I made a frame out of plexiglass held together with bulldog clips to serve as the ‘sides’ of my mold, and another piece of plexiglass was the bottom. I used clay to stick my tubes into place on the plexi, then weighed them from the top with a clay brick to help hold them firm and steady as I poured the silicon around them.

The silicon itself was easy to mix and pour; I used about a half-cup to fill the mold, then let it set for 4 hours, after which I could remove the tubes and outer casing and let cure overnight to completion.

After making my servicepieces, storage box, and silicon holder, I wanted to actually make some food that used all these things. This dish draws obvious inspiration from (and is a clever interpretation of) asian “Bubble Teas”, which are usually flavored soda/tea with flavor-infused ‘bubbles’ in the bottom of the tea cup. They’re typically served with a large-diameter plastic straw, which is helpful for sucking up the ‘bubbles’, which are actually cooked tapioca pearls.

My first step was to make some bubblegum stock. I started looking for what I consider to be a pretty classic bubblegum:

I found it hard to track down a large amount of this in bulk; Sarah reminded me of an even MORE classic gum that I could easily find in bags at places like Target.

She was totally right; for about $3 I came home with 2 lbs of delicious bubble gum. I unwrapped it all, weighed it, and put it in a pot with an equal part water and 10% sugar (the sugar amount was just a guess). I cooked it until my kitchen smelled like bubblegum, laughing most of the time. This was seriously the funnest/funniest thing I’ve tried so far. After about 10-15 minutes of cooking, I had a pot full of water that tasted powerfully like bubble gum.

A side note: I wouldn’t wish the cleanup of this on my worst enemy. It was awful…but still hilarious to me.

Next, I needed to cook some tapioca pearls in the stock. This took me several tries to get right; large tapioca pearls are tricky to cook evenly throughout. Mine were either undercooked in the center (which made them reminiscent of undercooked pasta) or cooked through the center but a bit too gelatinous on the outer surface. What I finally ended up doing was letting them soak for several hours in warm stock, then pressure-cooking them for 45 minutes; this yielded something I was happy with.

━━━━━━━━━━━━━━━━

• **ABOUT THIS TASK**: Write what comes next in the text about making bubblegum tapioca pearls, picking up right after its last sentence. The lines that come next are separate material and have nothing to do with the text above.

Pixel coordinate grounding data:

━━━━━━━━━━━━━━━━

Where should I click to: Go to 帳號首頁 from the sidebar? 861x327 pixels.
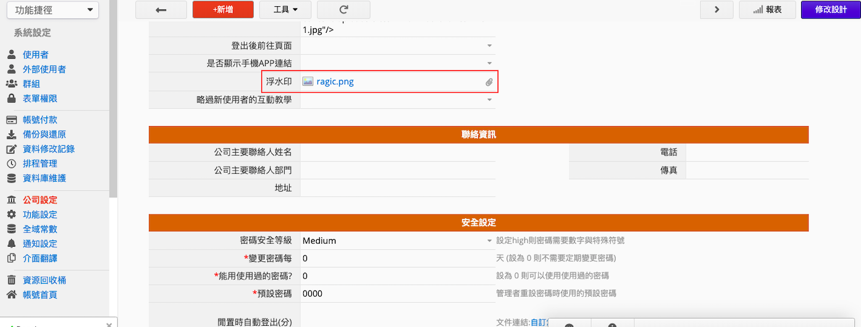coord(40,295)
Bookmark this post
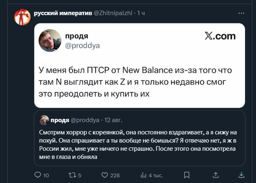Screen dimensions: 256x183 (187, 175)
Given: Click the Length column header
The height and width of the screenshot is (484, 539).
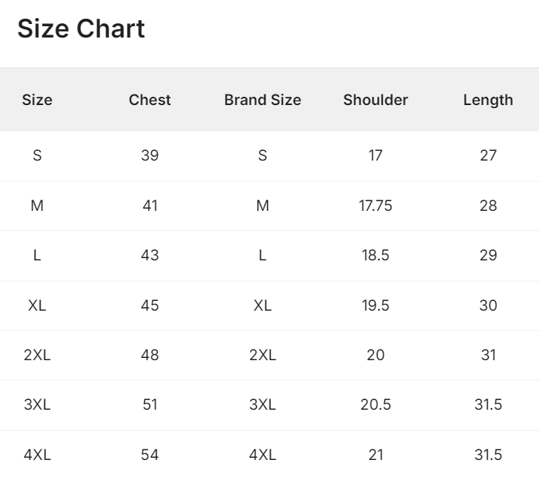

━━━━━━━━━━━━━━━━

• **OUTPUT FOR THIS TASK**:
I heated the creme fraiche to just under a simmer with the seeds of some vanilla beans and some sugar, then stored that in a squeeze bottle in the fridge. For the hibiscus gel, I steeped some hibiscus flowers in hot water for about 20 minutes, strained, then warmed with gelatin and poured into a sheet tray to set. Lastly I made long pepper gel similarly, poured that into a small tray, and set my tubes vertically in the gel to let it set (I used my ‘tube mold’ to hold the group of 8 tubes upright as I moved them into and out of the fridge).

The tubes are loaded bottom-to-top with several bubblegum pearls, the creme fraiche, and finally the hibiscus gel (which I picked at with a spoon until it had the consistency of store-bought jelly before loading it into the tube). Because one end of the tube is sealed and all the ingredients are wet, once they’re loaded into the tube they tend to stay firmly in place from suction. This made plating and serving them extremely straightforward.

Finally, finally, finally, after all this, Sarah and I sat down to taste one. Honestly I was a terrified; even though I’d been very careful to taste as I went, checking everything along the way, after this much effort anything less than awesome would bum me out.

Awesomely enough though, it was awesome.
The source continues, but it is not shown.